TASKS FOR THIS EXERCISE
A - From the post on physicians and screening tests, quote the passage from "As a young researcher, I" to "of medical care.".
B - According to the post on physicians and screening tests, what is the correct probability that a woman with a positive screening mammogram has breast cancer, given the figures David Eddy supplied?

TEXT SHOWN

[ View menu ]
Main

Reducing relative risk reduction

Filed in Research News
Subscribe to Decision Science News by Email (one email per week, easy unsubscribe)

CAN PSYCHOLOGISTS HELP DOCTORS MAKE BETTER DECISIONS?

scre

Gerd Gigerenzer, Director at the Max Planck Institute for Human Development in Berlin, has a piece in this month’s APA Observer about helping physicians understand screening tests.

Some choice quotes:

Medical doctors tend to think of psychologists as therapists, useful for emotionally disturbed patients, but not for members of their own trade. Research on transparent risk communication is beginning to change that view, however.

As a young researcher, I was struck by a study conducted by David Eddy, now Senior Advisor for Health Policy and Management at Kaiser Permanente. He asked American physicians to estimate the probability that a woman had breast cancer given a positive screening mammogram and provided them with the relevant information: a base rate of 1 percent, a sensitivity of 80 percent, and a false-positive rate of 9.6 percent. Approximately 95 out of 100 physicians wrongly reckoned this probability to be around 75 percent, whereas the correct answer is 7.7 percent (Eddy, 1982). Eddy concluded that many physicians make major errors in statistical thinking that threaten the quality of medical care.

SOURCE DATA
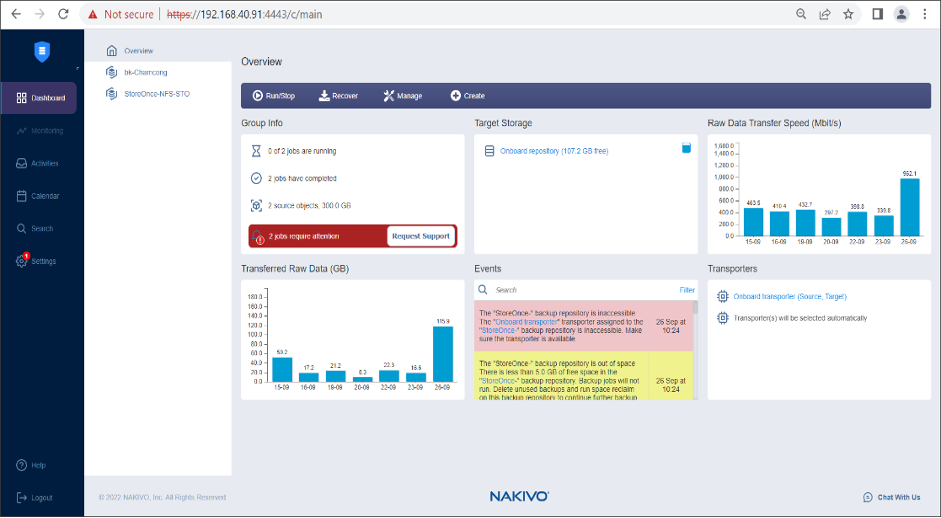This screenshot has width=941, height=518.
Task: Click the Events search field
Action: [x=580, y=290]
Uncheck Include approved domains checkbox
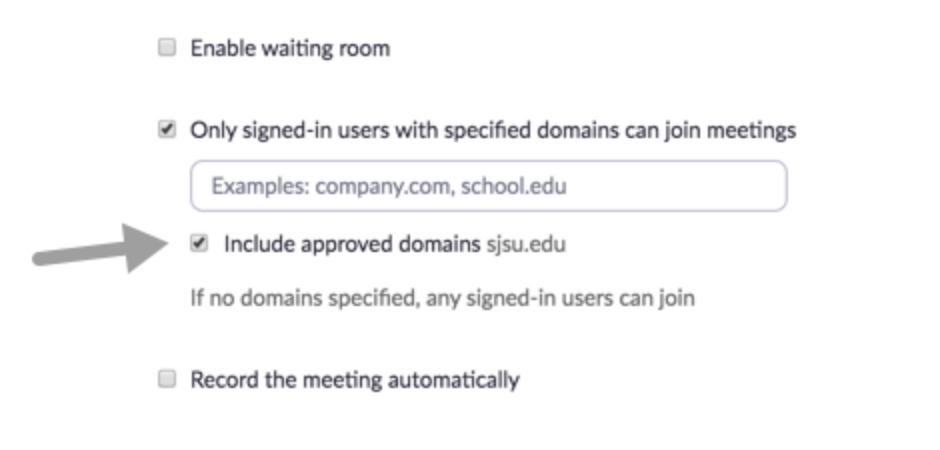The width and height of the screenshot is (940, 450). (x=200, y=242)
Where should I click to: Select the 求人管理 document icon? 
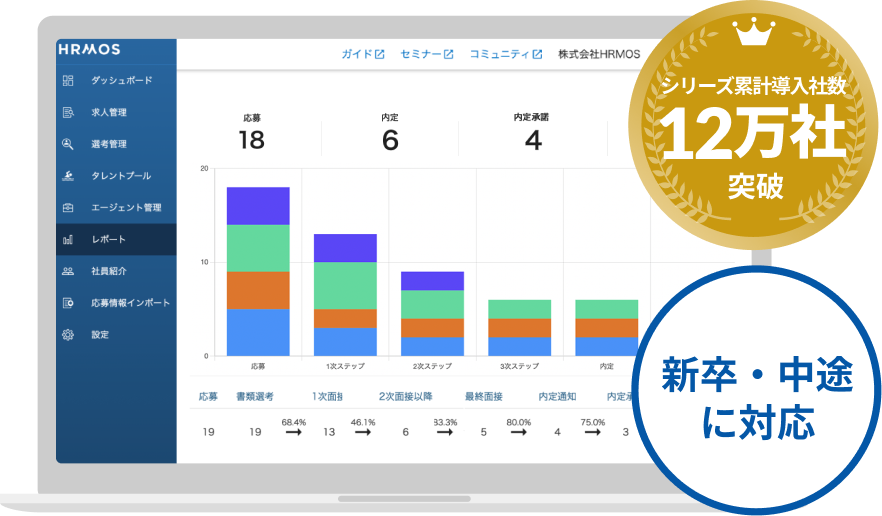tap(68, 112)
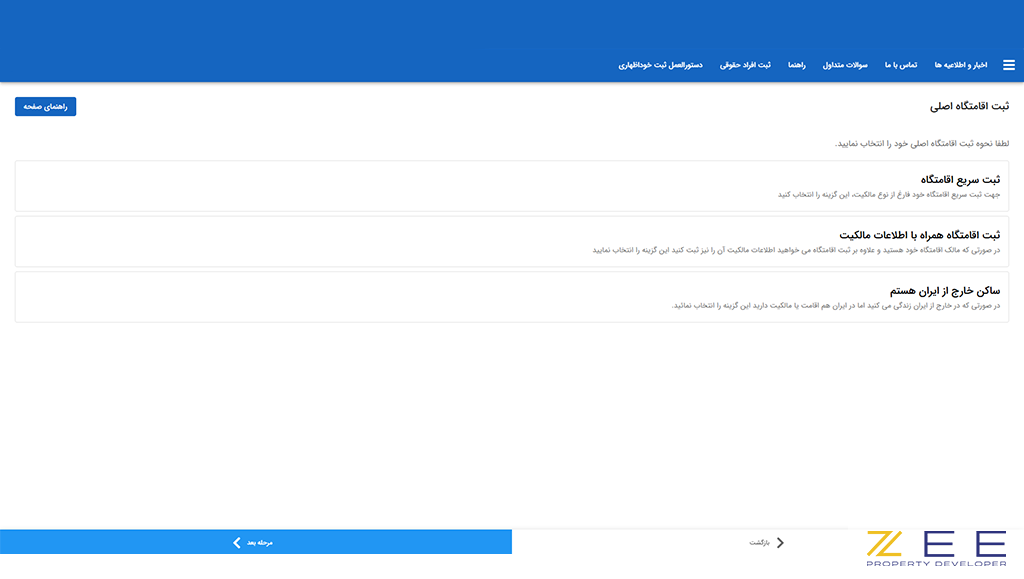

ANSWERS BY TASK
A -
As a young researcher, I was struck by a study conducted by David Eddy, now Senior Advisor for Health Policy and Management at Kaiser Permanente. He asked American physicians to estimate the probability that a woman had breast cancer given a positive screening mammogram and provided them with the relevant information: a base rate of 1 percent, a sensitivity of 80 percent, and a false-positive rate of 9.6 percent. Approximately 95 out of 100 physicians wrongly reckoned this probability to be around 75 percent, whereas the correct answer is 7.7 percent (Eddy, 1982). Eddy concluded that many physicians make major errors in statistical thinking that threaten the quality of medical care.

B - 7.7 percent.